Work to do: Please transcribe the items below verbatim, starting at the line containing "The width and" and ending at the line containing "coord(74,121)".

═══ Items

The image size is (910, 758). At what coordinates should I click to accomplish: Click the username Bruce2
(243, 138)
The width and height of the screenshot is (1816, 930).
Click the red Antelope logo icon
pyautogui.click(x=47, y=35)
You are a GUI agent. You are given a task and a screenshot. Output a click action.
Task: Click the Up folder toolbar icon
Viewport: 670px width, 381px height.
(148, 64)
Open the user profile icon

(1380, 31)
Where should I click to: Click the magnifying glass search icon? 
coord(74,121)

══════
═══ Items

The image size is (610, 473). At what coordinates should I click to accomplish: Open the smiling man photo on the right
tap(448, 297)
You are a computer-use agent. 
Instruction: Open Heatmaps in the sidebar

══════

Answer to the exercise:
The width and height of the screenshot is (1816, 930).
Click the red Antelope logo icon
pyautogui.click(x=47, y=35)
You are a GUI agent. You are given a task and a screenshot. Output a click action.
Task: Click the Up folder toolbar icon
Viewport: 670px width, 381px height.
(148, 64)
Open the user profile icon

(1380, 31)
Where should I click to: Click the magnifying glass search icon? 
coord(74,121)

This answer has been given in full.